[Data to use — start]
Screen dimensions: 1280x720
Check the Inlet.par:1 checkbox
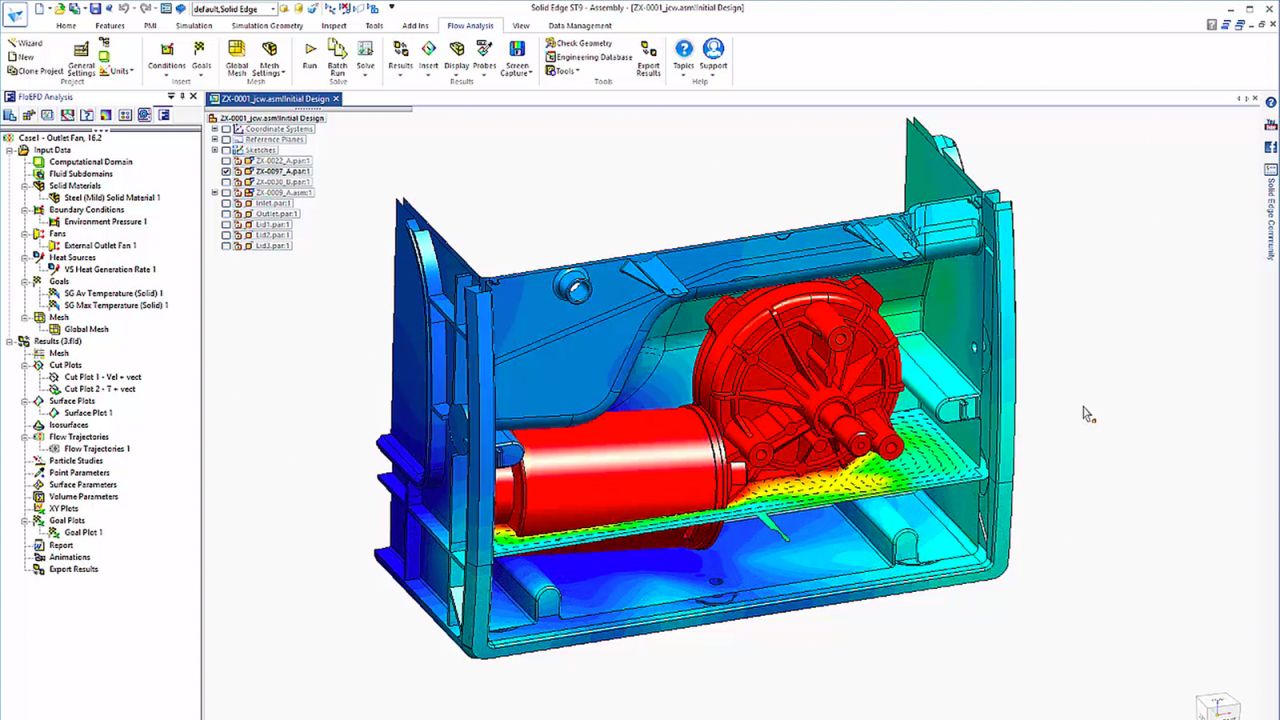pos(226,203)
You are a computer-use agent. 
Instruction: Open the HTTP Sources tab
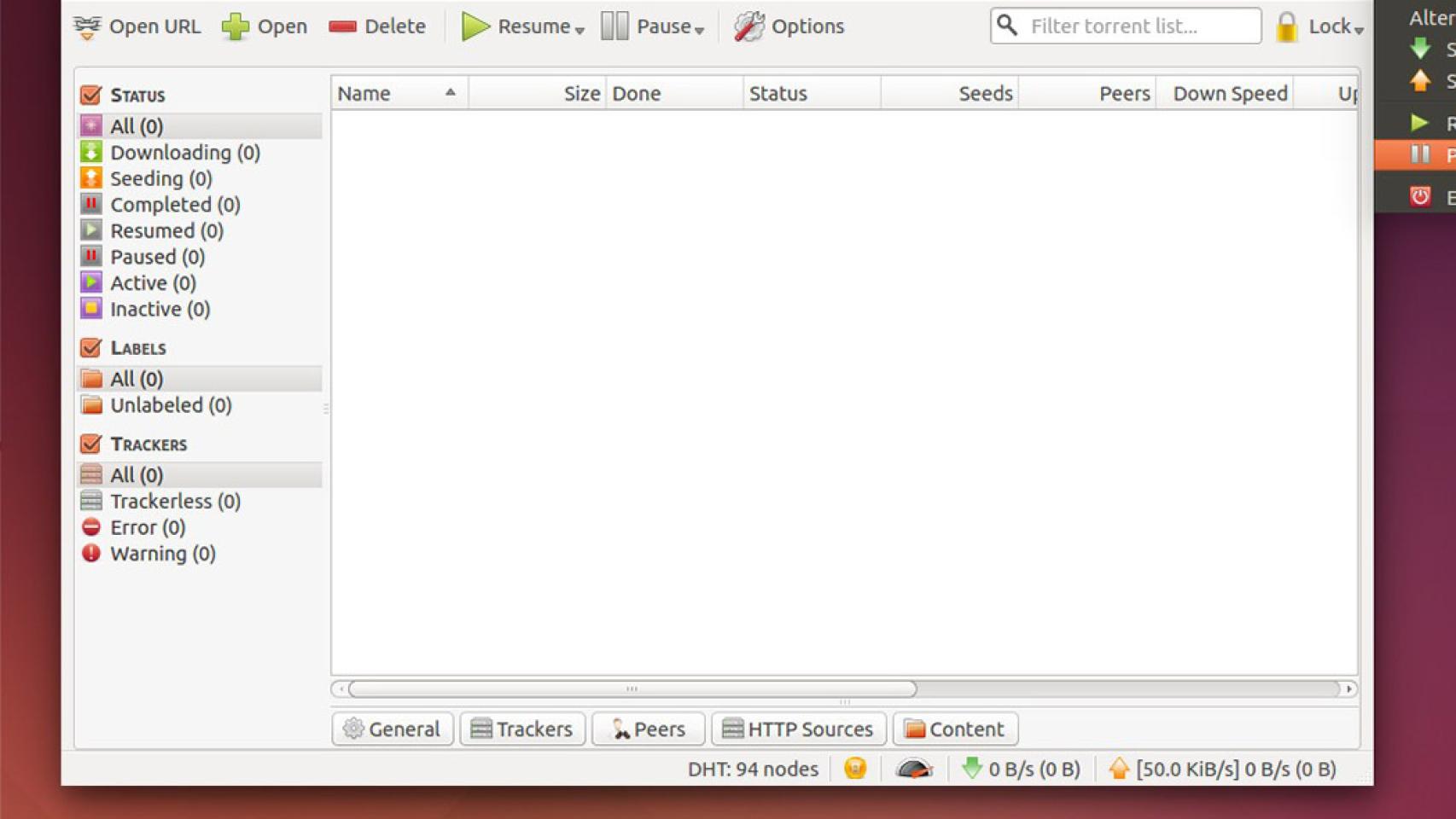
[Data to use — finish]
▶ _Work required_:
Copy everything in the records above except the pictures, exactly as written.

▶ _Result of the exercise_:
Screen dimensions: 1280x720
Check the Inlet.par:1 checkbox
pos(226,203)
You are a computer-use agent. 
Instruction: Open the HTTP Sources tab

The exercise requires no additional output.